** start Given records **

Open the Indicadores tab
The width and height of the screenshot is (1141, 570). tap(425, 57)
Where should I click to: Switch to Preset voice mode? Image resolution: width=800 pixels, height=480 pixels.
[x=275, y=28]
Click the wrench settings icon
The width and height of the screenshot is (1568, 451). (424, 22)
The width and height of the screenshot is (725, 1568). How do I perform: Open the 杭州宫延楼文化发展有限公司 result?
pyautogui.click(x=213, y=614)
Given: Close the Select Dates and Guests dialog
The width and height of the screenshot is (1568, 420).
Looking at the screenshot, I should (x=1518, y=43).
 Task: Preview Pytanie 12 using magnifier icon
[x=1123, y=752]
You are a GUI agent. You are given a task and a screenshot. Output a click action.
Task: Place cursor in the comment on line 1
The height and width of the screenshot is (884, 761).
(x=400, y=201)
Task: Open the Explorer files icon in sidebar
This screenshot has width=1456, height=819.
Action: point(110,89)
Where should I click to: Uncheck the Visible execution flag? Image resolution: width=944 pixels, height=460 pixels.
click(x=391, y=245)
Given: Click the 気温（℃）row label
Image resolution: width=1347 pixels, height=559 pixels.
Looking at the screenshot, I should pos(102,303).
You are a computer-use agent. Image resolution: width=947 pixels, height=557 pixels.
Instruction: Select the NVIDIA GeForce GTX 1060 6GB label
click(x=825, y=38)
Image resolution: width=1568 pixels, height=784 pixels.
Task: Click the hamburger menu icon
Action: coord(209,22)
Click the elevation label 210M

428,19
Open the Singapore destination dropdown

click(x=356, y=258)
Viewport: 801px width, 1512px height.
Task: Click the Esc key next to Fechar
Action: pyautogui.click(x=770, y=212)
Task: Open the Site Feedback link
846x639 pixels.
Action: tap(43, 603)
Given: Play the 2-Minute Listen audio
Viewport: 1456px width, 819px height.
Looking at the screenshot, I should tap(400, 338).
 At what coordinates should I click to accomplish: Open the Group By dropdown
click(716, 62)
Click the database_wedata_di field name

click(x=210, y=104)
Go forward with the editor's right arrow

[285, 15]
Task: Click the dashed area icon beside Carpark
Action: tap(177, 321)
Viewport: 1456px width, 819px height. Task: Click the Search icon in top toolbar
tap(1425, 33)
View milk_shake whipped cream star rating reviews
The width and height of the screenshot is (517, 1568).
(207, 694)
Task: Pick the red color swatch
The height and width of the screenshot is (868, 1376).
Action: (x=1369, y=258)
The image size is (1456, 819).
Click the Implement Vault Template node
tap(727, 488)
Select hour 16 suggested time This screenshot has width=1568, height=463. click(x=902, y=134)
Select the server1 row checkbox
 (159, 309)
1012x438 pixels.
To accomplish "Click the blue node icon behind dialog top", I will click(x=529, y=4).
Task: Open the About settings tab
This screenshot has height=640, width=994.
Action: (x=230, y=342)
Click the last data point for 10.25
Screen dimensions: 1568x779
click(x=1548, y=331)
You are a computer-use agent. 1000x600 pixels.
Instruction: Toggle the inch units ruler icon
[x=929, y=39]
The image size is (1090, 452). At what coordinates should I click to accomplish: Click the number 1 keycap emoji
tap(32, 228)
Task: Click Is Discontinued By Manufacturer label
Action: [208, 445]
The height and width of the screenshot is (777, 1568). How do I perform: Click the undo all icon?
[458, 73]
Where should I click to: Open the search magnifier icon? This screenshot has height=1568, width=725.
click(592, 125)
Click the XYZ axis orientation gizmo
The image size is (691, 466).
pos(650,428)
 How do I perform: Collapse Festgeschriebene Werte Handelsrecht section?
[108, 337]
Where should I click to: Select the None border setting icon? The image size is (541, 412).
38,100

** end Given records **

Copy the records verbatim, starting at the line that contains "Select the server1 row checkbox" and ending with the last line of the records.

Response to the task:
Select the server1 row checkbox
 (159, 309)
1012x438 pixels.
To accomplish "Click the blue node icon behind dialog top", I will click(x=529, y=4).
Task: Open the About settings tab
This screenshot has height=640, width=994.
Action: (x=230, y=342)
Click the last data point for 10.25
Screen dimensions: 1568x779
click(x=1548, y=331)
You are a computer-use agent. 1000x600 pixels.
Instruction: Toggle the inch units ruler icon
[x=929, y=39]
The image size is (1090, 452). At what coordinates should I click to accomplish: Click the number 1 keycap emoji
tap(32, 228)
Task: Click Is Discontinued By Manufacturer label
Action: [208, 445]
The height and width of the screenshot is (777, 1568). How do I perform: Click the undo all icon?
[458, 73]
Where should I click to: Open the search magnifier icon? This screenshot has height=1568, width=725.
click(592, 125)
Click the XYZ axis orientation gizmo
The image size is (691, 466).
pos(650,428)
 How do I perform: Collapse Festgeschriebene Werte Handelsrecht section?
[108, 337]
Where should I click to: Select the None border setting icon? The image size is (541, 412).
38,100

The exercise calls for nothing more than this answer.